Musician grieving after theft of guitars
Local musician Mike Kaawa lost the love of his life when his 12-string guitar named Ruby was apparently stolen from his locked van Sunday in Kaneohe.
"It's something that I bonded with, and I wasn't going to retire it any time soon. It had a special sound," Kaawa said yesterday.
He said he bought the $3,000 Ovation guitar eight years ago; he usually keeps a guitar for five years.
It and a 12-string guitar owned by musician Brother Noland Conjugacion were stolen from the van in the lower parking lot at the Koolau Golf Course, where Kaawa and his Hawaiian band perform at Honey's restaurant every Sunday.
The thieves cracked the passenger-side window after attempting to break into the driver-side door and back tailgate, he said.

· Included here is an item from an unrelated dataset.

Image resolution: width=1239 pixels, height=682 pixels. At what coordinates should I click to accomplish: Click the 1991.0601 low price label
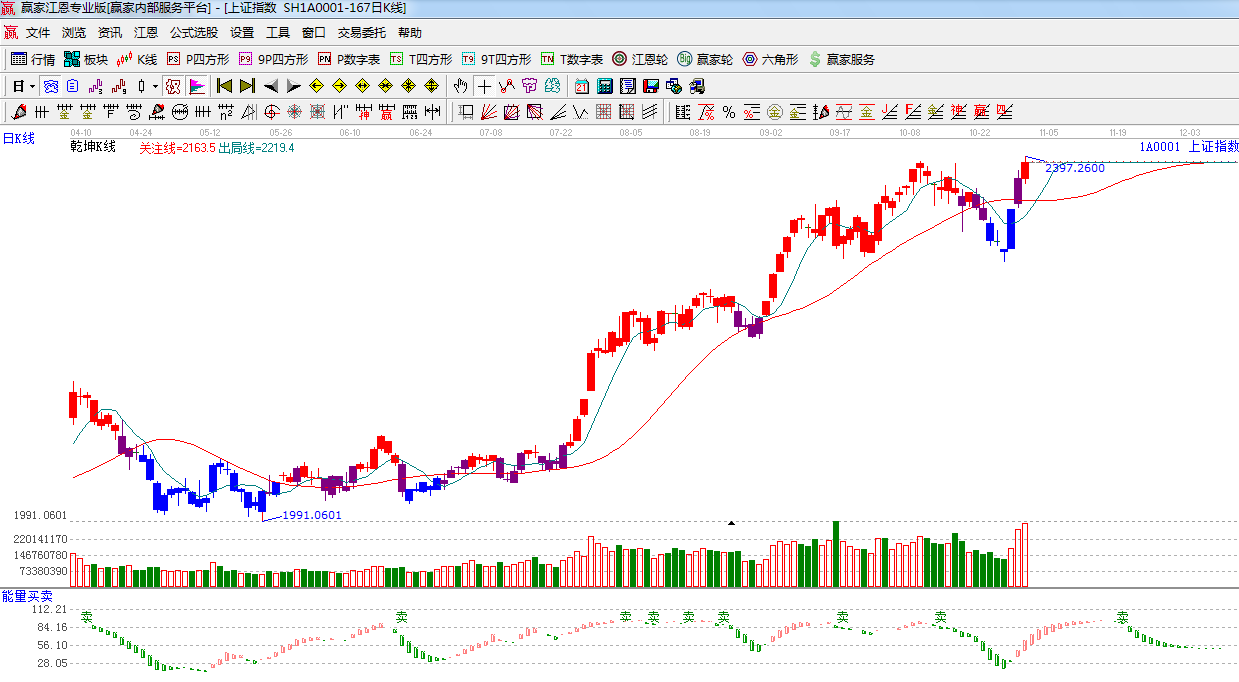coord(311,515)
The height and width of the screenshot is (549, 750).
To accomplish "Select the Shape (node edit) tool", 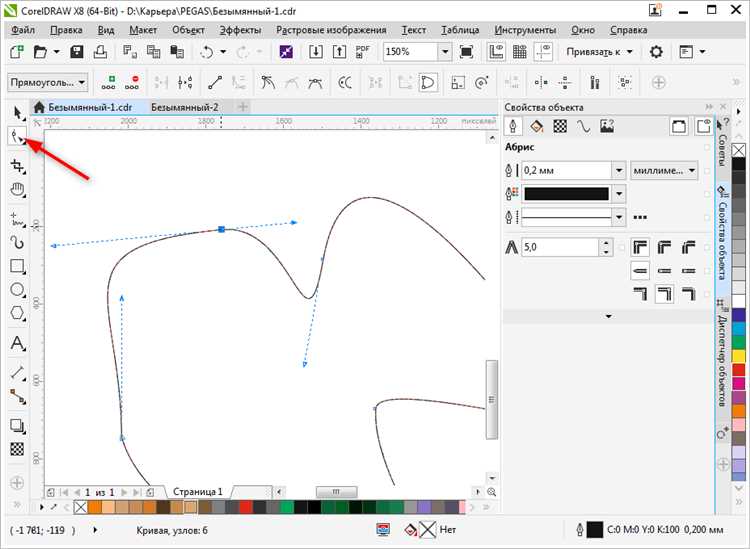I will tap(17, 136).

Kaawa asks that people with information call him at 737-9340.
Brother Noland's guitar was a wedding gift from his wife.
"It hurts because I borrowed it from him, and he's such a dear friend of mine," said Kaawa, who has played music for more than 30 years.

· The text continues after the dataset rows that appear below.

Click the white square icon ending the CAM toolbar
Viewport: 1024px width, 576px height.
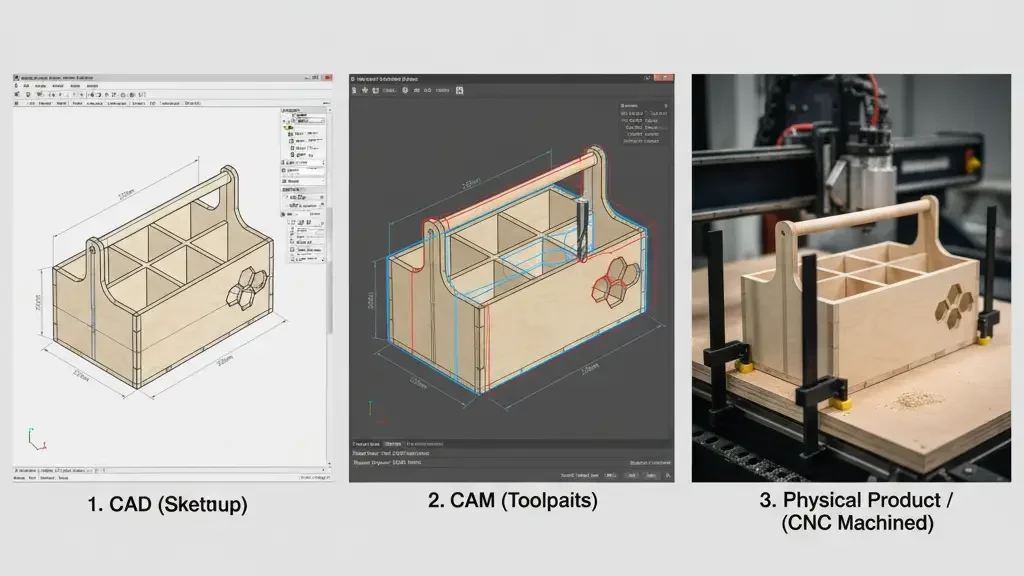point(459,91)
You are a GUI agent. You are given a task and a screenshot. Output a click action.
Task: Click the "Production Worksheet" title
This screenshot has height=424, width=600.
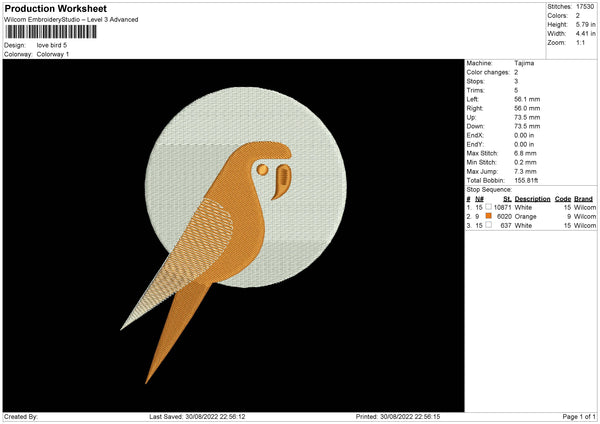click(x=54, y=8)
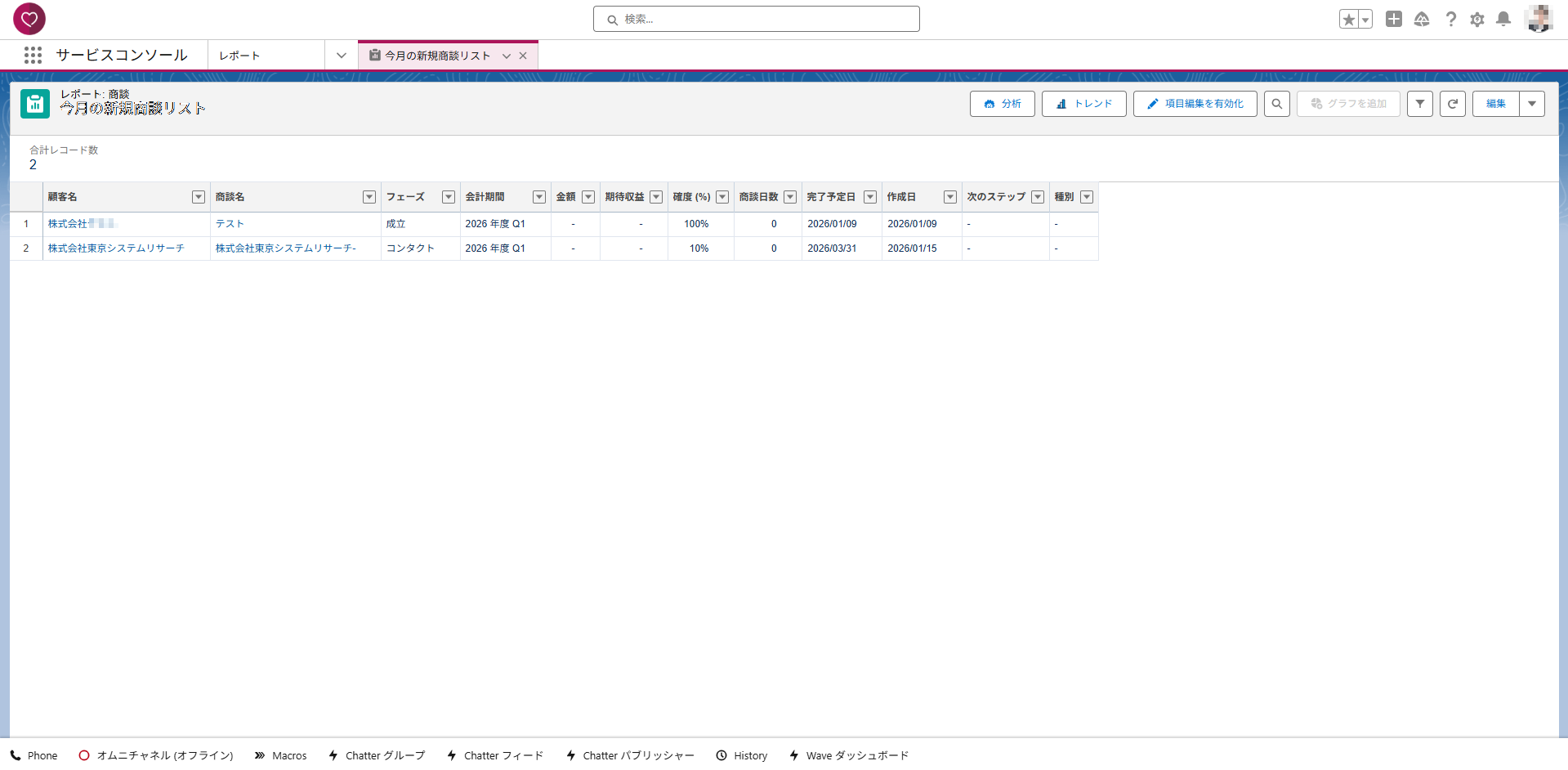Open the 顧客名 column menu arrow
This screenshot has height=770, width=1568.
199,197
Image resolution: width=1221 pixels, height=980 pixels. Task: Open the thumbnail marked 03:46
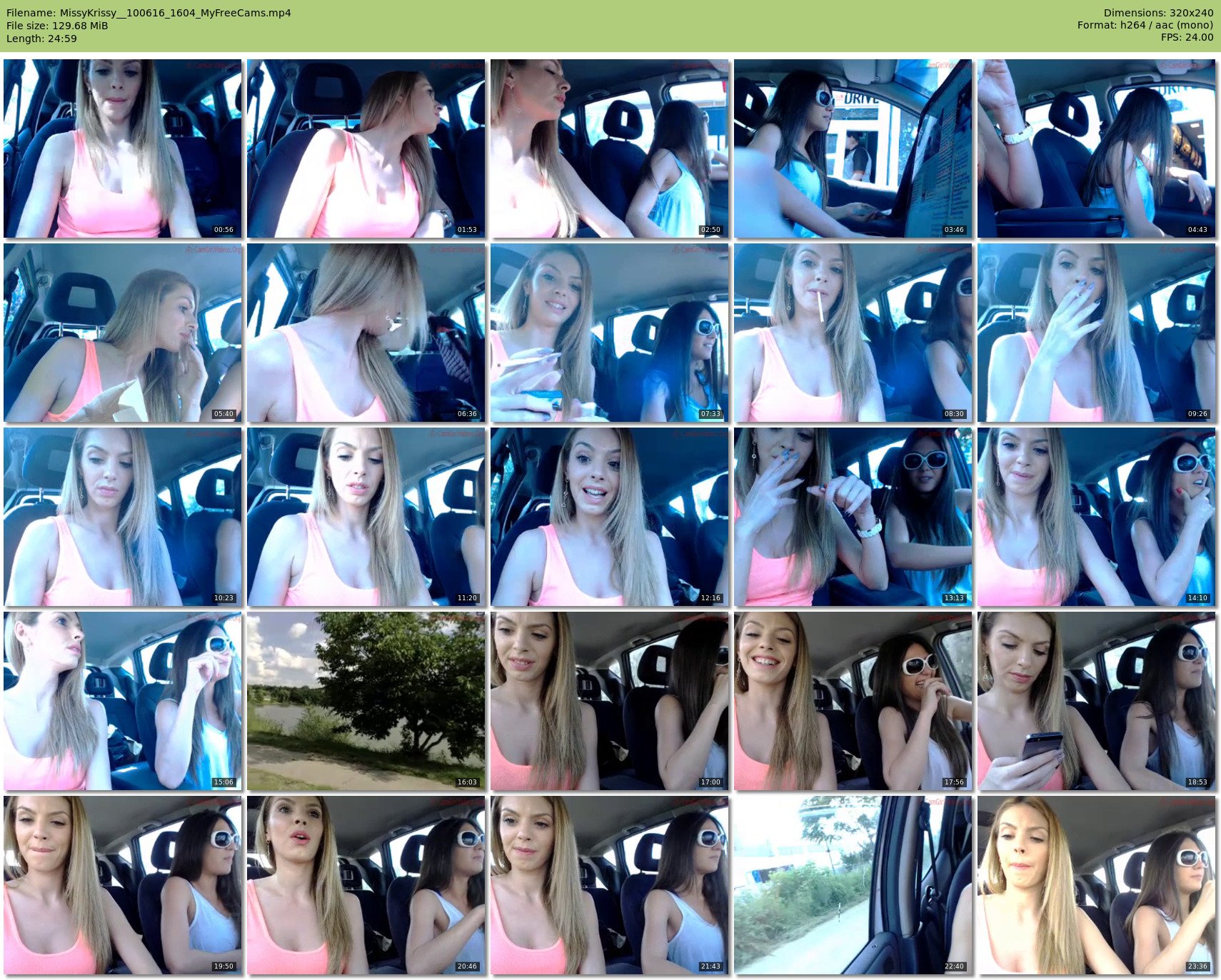click(x=853, y=148)

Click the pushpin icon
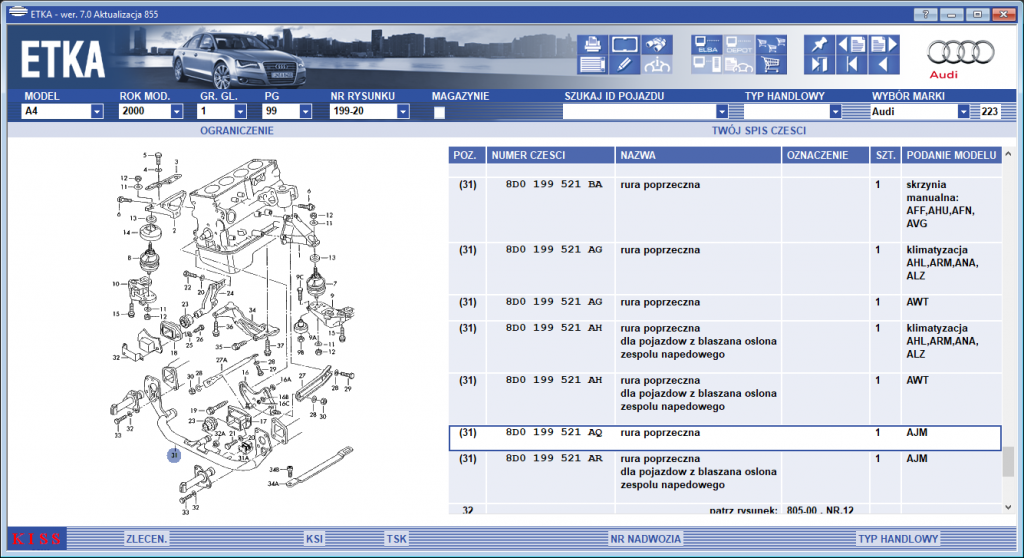[819, 44]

"Just that morning, I kept saying, 'We gotta return that guitar,' because you never know when something will happen -- and it did," said wife Malissa Kaawa. "I know my stuff was stolen, too, but that guitar belonged to Noland."

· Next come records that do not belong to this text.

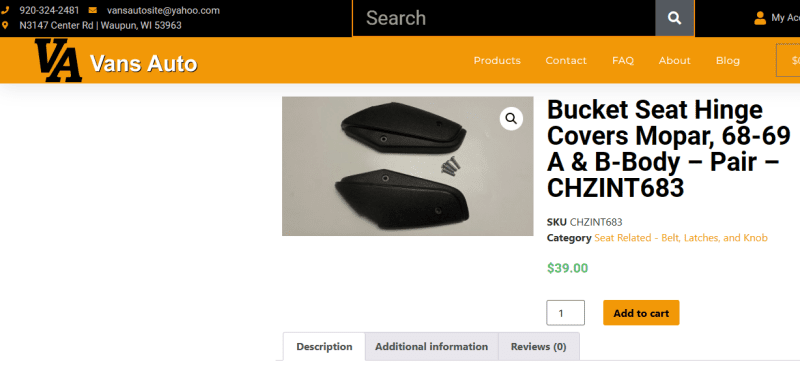Image resolution: width=800 pixels, height=371 pixels.
Task: Open the Reviews (0) tab
Action: click(x=539, y=347)
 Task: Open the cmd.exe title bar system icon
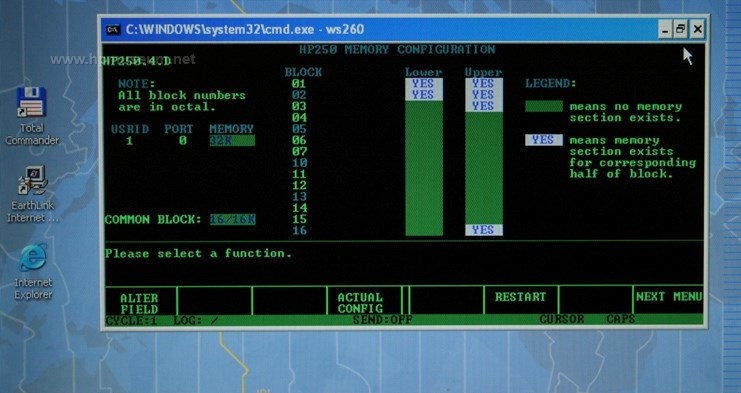[x=112, y=29]
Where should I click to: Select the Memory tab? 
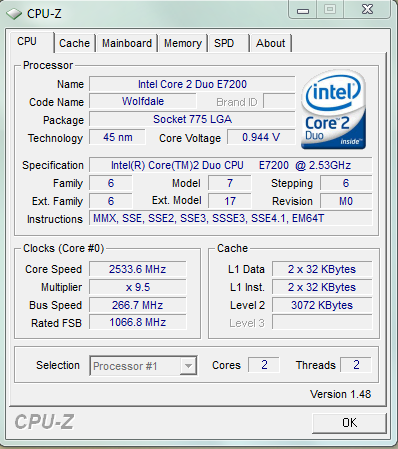[x=183, y=43]
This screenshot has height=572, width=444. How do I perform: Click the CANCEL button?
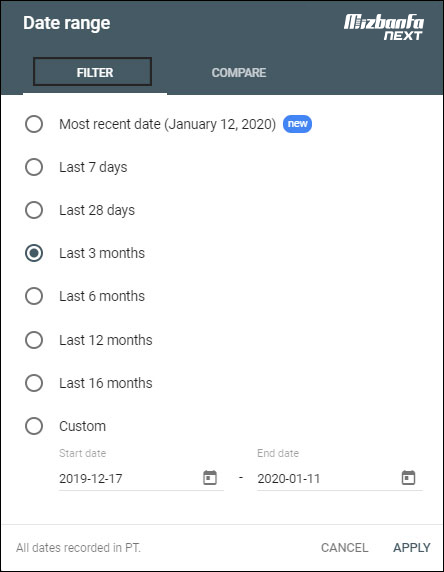pos(344,548)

Mike Kaawa used the borrowed Ovation guitar as a spare that night, since he had some problems playing his own guitar a few days before.
He returned to his van 15 to 20 minutes after locking up the two guitars and found they were gone.
"They must have been watching me from the parking lot above," he said. "It just happened so fast."
Thieves also stole his cellular phone, wallet and his wife's boogie board and three fins, which added up to about $7,050.
Bass player and close friend Analu Aina saw three young men leave the area in a white four-door sedan after he yelled at them to stop.
"Something told me to go check the cars," Aina said. "I wish I could have got in my van and chased them, but they were too far gone already."
Yesterday, Aina returned to the golf course loading dock to look for any items that might have been thrown out of the getaway car. He also went to Kaneohe pawnshops but did not have any luck finding the belongings.
"It's even more worse because this is something that helps us to share our aloha, our music," Aina said. "A guitar is like a baby."